How do we find the point at which we can no longer contiguously take from the back without iterating through the list? If we can find a way to find that point, then we can do a simple subtraction from \(N\) to find how many numbers to count.

Essentially, we are trying to find the sum of some \(m\) contiguous numbers from \(N\) that has a some that is close to \(K\). Lets write out the equation for the sum of contiguous number from \(a\) to \(b\), but \(b\) refers to \(N\) and \(a\) refers to the starting point (of the contiguous set of numbers)

\[\frac{(a - N + 1)(N + a)}{2}\]

Technically, \(a\) and \(N\) are meant to be integers but we are going to bend that rule for a second. Since we know that the sum from \(a\) to \(N\) is close to \(K\), lets form an equation using that and solve for \(a\)!

\[K = \frac{(a - N + 1)(N + a)}{2}\] \[(N^2 + N - 2K) - a^2 + a = 0\]

Now we have a quadratic in \(a\). Lets use the good old fashioned way to find the roots.

a = -1
b = 1
c = n**2 + n - 2*k
discriminant = b**2 - 4*a*c

There will be two roots, but we are only interested in the positive root.

pos_root = (-b - sqrt(discriminant))/2*a

Here is a plot from wolfram alpha to see what is going on (\(N\) = 6, \(K\) = 14):

The positive root from the plot is about ~4.3. What this really means is that if we take the contiguous sum from 4.3 to \(N\) (\(N\) = 6) that would equal \(K\). But thats not legal is it?

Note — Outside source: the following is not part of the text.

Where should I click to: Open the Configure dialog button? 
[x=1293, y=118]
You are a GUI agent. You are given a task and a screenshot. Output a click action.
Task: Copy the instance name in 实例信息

So how we handle is, is to round it up to the nearest integer (5). Then, we need to realise that the remainder (~0.3) indicates that there is some number from 1 to int($$A$$) such that when it is added to the contiguous sum, we will get K!

What if the root is an integer value?

This happens when the contiguous sum from \(A\) to \(N\) is exactly equal to \(K\). Consider when \(K\) = 21 and \(N\) = 6.

The positive root here is 4. This means that the sum from 4 to \(N\) (\(N\) = 6) is exactly \(K\).

All there is left to do is to properly handle cases where the positive root is a float and when it is an integer then count the number of integers needed to add to \(K\). This gives us an \(O(1)\) solution!


for those who are interested, there is a way to do this in O(log n) time. I will leave it as an exercise for the reader 😉.